Given entries:
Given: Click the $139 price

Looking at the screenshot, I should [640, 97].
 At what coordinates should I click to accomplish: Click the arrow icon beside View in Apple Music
...
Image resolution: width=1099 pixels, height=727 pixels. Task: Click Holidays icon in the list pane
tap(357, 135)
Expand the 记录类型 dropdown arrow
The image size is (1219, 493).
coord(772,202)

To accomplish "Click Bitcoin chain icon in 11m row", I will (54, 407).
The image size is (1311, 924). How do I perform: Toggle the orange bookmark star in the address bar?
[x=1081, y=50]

Assignment: Write down exactly the span of lines above from the one containing "Given: Click the $139 price" to the one containing "At what coordinates", both ends included.

Answer:
Given: Click the $139 price

Looking at the screenshot, I should [640, 97].
 At what coordinates should I click to accomplish: Click the arrow icon beside View in Apple Music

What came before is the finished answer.